A scaldare l’ambiente ci pensa l’esperto chitarrista Chris Forsyth: un passato trascorso fra Phantom Limb, Peeesseye, un intricato labirinto di collaborazioni e svariati dischi in proprio licenziati dal 1998. Ma soprattutto un presente nel quale il musicista di Philadelphia si è reinventato come leader del gruppo che lo accompagna: la Solar Motel Band. Il suo stile si posiziona in un’ipotetica congiunzione astrale a cavallo fra la psichedelia free dei Grateful Dead e le asprezze da Cbgb dei Television. Le strutture musicali, pazientemente costruite attraverso arguti intarsi fra le due sei corde, cammin facendo divengono maestose, sfociando non di rado nella cacofonia. E’ questo il comune denominatore delle composizioni proposte, fra le quali la più rappresentativa è senz’altro “III”, uno dei quattro movimenti che compongono il nuovo album “Solar Motel”, una mini-suite elettrica al tempo stesso fragile ed epica, che parte lenta e sinuosa per aprirsi verso tempeste elettriche simili a quei deragliamenti sonici tanto cari a Nels Cline. Ascoltate dal vivo le canzoni di Forsyth risultano ancor più informi, un sound espanso denso di improvvisazioni, che libera le menti e conduce dritti verso il vero protagonista della serata.

Dopo circa un’ora tocca a Ranaldo e ai suoi Dust (quartetto che comprende anche l’altro “giovane sonico” Steve Shelley alla batteria) prendere possesso del palco. Si parte con l’archetto sulla sei corde che introduce “Key/Hole” per proseguire con il wha-wha e i campanelli che abbelliscono la trascinante “Lecce, Leaving”. Il chitarrista di Long Island snocciola tredici tracce accessibili, pur se infarcite di quei deragliamenti sonici che ci riportano al glorioso passato, e particolarmente espansa risulterà “The Rising Tide”. Passa in rassegna un’invidiabile collezione di Fender Jazzmaster, alcune delle quali meravigliosamente vissute, una girandola che (con rammarico di molti presenti) non prevede alcuna riproposizione dal catalogo Sonic Youth, bensì un omaggio ai Byrds nella rilettura di “Everybody’s Been Burned”. Viene eseguito quasi integralmente il recente “Last Night On Earth”, otto tracce su nove, mentre tre vengono ripescate dal precedente “Between The Times And The Tides”, fra le quali l’acclamata “Angles”. Spazio anche al momento più introspettivo, con i suoni che si fanno soffusi nella sequenza “Late Descent 2”/ “Stranded”.

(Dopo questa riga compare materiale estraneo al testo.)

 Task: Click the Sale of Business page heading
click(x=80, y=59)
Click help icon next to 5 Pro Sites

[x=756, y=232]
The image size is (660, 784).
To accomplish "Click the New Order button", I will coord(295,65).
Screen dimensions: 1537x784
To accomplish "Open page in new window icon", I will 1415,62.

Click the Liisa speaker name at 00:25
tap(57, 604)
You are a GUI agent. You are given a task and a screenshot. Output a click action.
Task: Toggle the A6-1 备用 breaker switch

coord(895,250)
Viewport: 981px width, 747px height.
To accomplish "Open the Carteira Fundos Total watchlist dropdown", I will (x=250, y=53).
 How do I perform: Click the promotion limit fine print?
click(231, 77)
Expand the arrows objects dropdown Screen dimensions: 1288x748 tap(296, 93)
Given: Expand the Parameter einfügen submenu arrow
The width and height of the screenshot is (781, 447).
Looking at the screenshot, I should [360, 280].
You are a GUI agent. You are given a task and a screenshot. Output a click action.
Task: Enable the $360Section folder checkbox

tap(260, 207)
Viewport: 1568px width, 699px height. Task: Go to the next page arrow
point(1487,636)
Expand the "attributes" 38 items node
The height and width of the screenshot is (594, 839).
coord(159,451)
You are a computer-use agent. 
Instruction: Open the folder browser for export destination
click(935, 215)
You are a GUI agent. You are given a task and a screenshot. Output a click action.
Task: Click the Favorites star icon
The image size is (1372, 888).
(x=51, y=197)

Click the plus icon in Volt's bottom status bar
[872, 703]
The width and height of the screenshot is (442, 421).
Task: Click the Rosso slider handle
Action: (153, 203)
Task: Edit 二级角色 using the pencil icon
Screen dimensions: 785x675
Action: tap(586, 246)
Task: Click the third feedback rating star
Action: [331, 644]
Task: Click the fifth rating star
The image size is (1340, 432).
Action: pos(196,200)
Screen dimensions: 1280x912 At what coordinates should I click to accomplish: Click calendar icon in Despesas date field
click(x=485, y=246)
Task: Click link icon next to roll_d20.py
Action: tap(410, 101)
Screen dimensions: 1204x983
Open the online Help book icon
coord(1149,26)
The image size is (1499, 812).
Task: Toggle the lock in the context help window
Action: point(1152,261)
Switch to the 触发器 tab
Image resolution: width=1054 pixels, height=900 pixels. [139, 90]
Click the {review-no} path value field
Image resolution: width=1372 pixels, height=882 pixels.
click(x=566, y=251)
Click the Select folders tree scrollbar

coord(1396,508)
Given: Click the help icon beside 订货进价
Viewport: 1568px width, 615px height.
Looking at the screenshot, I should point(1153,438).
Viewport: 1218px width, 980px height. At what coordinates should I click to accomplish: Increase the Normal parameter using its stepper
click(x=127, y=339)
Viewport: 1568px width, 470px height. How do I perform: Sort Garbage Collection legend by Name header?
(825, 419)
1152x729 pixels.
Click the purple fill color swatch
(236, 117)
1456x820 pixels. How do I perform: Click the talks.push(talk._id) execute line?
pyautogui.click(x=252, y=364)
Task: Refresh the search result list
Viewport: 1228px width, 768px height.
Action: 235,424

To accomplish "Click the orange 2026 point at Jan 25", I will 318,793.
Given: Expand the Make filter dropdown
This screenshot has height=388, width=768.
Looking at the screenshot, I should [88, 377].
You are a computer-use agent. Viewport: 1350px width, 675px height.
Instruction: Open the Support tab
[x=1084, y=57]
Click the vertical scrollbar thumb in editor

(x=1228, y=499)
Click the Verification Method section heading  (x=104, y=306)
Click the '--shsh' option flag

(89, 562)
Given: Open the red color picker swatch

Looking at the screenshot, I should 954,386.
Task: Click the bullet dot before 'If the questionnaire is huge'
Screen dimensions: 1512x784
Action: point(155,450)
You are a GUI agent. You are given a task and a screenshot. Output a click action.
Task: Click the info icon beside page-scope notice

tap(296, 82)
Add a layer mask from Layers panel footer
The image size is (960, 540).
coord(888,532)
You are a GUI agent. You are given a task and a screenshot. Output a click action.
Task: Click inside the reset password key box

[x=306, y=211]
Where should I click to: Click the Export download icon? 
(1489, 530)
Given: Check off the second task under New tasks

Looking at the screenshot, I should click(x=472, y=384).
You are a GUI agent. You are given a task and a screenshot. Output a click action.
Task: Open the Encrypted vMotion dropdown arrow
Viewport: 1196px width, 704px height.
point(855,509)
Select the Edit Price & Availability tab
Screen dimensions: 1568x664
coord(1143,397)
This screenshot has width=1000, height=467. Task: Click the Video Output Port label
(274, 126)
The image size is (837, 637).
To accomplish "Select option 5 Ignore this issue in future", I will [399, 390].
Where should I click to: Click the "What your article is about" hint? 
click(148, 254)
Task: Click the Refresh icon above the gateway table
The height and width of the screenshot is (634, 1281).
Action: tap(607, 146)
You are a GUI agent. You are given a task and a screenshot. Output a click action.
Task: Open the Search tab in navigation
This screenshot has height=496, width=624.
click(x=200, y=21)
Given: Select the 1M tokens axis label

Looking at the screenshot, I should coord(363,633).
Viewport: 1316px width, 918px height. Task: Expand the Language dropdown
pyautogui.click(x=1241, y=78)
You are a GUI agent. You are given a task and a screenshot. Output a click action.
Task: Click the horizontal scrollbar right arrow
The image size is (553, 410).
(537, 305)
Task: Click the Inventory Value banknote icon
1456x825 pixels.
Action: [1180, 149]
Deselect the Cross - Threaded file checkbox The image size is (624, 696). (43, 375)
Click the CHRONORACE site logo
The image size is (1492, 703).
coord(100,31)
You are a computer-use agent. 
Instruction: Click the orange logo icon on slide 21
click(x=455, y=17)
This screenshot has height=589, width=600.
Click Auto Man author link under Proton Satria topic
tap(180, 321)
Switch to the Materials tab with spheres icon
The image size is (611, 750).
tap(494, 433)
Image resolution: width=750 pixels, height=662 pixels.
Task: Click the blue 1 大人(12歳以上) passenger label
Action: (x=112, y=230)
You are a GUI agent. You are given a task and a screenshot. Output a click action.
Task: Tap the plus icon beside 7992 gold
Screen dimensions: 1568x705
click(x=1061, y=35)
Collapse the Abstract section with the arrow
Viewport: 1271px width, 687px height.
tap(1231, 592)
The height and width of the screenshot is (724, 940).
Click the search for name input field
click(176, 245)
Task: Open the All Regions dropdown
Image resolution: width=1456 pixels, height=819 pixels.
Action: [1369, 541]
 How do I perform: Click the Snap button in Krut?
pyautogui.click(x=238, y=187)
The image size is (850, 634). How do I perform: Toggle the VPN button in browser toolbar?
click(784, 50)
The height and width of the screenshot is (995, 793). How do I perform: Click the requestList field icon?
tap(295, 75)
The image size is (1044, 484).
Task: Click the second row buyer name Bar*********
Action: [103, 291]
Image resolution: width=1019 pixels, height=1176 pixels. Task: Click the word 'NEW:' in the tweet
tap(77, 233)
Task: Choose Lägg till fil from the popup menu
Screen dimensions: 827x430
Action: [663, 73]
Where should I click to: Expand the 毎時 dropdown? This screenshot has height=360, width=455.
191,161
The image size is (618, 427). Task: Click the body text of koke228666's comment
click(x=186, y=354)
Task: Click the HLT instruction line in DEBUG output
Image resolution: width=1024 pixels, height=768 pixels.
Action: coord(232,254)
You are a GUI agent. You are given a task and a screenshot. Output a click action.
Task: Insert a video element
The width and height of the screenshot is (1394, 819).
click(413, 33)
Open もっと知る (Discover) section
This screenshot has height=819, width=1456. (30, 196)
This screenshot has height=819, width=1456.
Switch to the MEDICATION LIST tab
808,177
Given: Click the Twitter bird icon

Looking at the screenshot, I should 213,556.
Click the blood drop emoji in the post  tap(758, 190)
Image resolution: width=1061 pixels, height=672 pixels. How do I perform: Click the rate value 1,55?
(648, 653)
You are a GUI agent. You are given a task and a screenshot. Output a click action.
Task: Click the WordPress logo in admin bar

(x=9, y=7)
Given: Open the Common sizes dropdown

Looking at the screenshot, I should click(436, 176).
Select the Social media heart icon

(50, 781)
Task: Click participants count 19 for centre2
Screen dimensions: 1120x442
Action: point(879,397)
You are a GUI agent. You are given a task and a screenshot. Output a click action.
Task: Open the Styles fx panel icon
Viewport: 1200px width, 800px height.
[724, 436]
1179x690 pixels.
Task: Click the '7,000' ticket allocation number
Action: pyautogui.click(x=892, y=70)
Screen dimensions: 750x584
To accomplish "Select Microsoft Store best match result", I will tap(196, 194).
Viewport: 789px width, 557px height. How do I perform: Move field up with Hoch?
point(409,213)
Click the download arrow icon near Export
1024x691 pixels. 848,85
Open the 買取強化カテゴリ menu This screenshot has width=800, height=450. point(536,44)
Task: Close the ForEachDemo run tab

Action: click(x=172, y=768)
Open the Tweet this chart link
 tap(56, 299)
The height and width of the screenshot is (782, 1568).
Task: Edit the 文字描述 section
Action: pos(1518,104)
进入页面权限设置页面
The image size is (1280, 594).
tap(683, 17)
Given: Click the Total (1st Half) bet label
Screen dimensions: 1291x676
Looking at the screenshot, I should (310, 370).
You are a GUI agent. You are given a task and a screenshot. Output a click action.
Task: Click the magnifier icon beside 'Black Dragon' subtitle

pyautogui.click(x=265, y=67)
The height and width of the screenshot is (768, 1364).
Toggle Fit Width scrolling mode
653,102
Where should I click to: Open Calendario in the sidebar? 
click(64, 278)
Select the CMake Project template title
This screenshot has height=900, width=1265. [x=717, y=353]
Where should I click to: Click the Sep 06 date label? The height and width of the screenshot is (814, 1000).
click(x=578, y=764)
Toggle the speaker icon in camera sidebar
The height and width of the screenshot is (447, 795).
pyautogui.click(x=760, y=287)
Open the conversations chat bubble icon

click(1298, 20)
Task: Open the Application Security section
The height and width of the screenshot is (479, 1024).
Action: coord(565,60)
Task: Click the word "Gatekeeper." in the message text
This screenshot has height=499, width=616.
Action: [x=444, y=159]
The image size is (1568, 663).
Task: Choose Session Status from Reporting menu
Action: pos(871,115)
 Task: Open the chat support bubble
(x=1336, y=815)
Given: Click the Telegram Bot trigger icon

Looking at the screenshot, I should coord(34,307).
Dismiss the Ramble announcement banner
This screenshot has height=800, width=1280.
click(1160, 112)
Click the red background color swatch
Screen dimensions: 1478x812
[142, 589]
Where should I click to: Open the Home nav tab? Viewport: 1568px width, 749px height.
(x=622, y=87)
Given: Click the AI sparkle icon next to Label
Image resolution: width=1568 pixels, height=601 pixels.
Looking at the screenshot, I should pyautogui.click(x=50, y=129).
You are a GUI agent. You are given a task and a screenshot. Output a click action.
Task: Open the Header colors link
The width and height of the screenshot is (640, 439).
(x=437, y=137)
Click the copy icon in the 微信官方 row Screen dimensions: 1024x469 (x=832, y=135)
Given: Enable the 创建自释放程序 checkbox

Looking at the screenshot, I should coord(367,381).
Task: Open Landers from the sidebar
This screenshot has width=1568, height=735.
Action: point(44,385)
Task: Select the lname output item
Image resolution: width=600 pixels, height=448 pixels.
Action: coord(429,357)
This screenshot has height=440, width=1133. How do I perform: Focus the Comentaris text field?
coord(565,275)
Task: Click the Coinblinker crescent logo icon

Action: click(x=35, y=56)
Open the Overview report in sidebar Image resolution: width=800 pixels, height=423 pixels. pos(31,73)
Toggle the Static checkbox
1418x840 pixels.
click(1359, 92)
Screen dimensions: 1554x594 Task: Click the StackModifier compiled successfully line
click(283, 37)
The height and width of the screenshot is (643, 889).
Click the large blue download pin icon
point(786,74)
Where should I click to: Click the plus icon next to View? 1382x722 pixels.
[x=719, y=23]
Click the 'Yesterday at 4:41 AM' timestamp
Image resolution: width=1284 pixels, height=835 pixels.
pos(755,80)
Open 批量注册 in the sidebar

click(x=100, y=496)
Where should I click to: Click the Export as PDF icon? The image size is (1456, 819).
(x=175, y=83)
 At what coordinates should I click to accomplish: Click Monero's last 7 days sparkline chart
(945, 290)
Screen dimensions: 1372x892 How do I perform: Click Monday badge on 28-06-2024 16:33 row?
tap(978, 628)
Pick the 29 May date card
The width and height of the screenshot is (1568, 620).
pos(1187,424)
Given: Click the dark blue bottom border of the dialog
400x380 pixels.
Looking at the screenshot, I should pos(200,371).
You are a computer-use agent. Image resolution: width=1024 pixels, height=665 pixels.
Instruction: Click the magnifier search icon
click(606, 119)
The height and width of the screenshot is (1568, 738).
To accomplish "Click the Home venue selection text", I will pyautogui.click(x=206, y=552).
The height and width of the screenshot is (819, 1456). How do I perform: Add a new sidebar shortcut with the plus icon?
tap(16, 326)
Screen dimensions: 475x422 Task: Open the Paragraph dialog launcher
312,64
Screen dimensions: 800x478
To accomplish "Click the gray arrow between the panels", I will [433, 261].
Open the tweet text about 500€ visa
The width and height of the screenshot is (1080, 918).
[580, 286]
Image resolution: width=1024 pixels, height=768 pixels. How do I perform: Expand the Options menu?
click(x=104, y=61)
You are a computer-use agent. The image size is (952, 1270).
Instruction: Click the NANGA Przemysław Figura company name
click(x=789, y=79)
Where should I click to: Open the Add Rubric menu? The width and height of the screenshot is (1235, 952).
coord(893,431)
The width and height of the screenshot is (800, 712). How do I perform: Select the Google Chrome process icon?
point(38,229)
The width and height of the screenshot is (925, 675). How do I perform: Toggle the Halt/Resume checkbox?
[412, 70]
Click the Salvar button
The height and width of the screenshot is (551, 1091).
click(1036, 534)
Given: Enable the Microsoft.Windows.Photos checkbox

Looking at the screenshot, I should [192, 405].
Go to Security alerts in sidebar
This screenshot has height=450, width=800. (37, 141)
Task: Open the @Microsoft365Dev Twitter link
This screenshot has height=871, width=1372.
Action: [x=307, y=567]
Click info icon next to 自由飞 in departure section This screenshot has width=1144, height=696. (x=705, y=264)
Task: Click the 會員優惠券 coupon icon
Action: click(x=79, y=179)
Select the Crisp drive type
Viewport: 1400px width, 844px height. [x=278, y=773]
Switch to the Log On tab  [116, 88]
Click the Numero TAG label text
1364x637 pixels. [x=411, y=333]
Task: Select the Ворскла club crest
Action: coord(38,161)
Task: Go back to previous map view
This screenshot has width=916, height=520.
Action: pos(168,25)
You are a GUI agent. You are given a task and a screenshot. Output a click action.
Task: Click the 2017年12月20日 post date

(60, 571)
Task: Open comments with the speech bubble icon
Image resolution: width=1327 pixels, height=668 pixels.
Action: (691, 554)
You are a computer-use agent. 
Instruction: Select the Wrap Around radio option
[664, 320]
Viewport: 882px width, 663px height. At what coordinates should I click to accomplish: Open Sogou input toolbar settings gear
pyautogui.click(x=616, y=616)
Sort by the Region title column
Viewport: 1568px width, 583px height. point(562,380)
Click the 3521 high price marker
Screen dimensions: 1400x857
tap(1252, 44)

Energico ed elegante al tempo stesso, forte di un suono sempre riconoscibilissimo, Ranaldo rivendica inconsapevolmente la propria centralità all’interno di ciò che resta di quella che fu la gloriosa scena post- punk newyorkese e non solo). La prima parte del set trova il proprio epilogo nelle note dell’immancabile “Xtina”, mentre i bis vengono inaugurati con l’iper-trascinante “Mannequin”, cover dei primissimi Wire (dall’esordio “Pink Flag”, 1977). Sarà poi “Blackt Out” a chiudere in bellezza i giochi.
A fine concerto Lee è al banchetto dei gadget e si intrattiene amabilmente con il pubblico: ci scappa una piacevole chiacchierata durante la quale inevitabilmente ci ritroviamo a ripercorrere le varie volte che con i Sonic Youth suonò a Roma, scoprendo che le due esibizioni tenute al Teatro Romano di Ostia Antica gli sono rimaste (e non poteva essere altrimenti) nel cuore. Mentre ci complimentiamo con Steve Shelley per l’ottimo “Pre Language” pubblicato con i Disappears un paio d’anni fa, scopriamo che si può ancora sperare in un nuovo disco della “gioventù sonica”. Lee non può certo garantircelo, ma il suo atteggiamento non è di chiusura, confermandoci che la band non è mai stata sciolta. Tanto per chiudere in maniera assolutamente piacevole una memorabile serata trascorsa nella Grande Mela.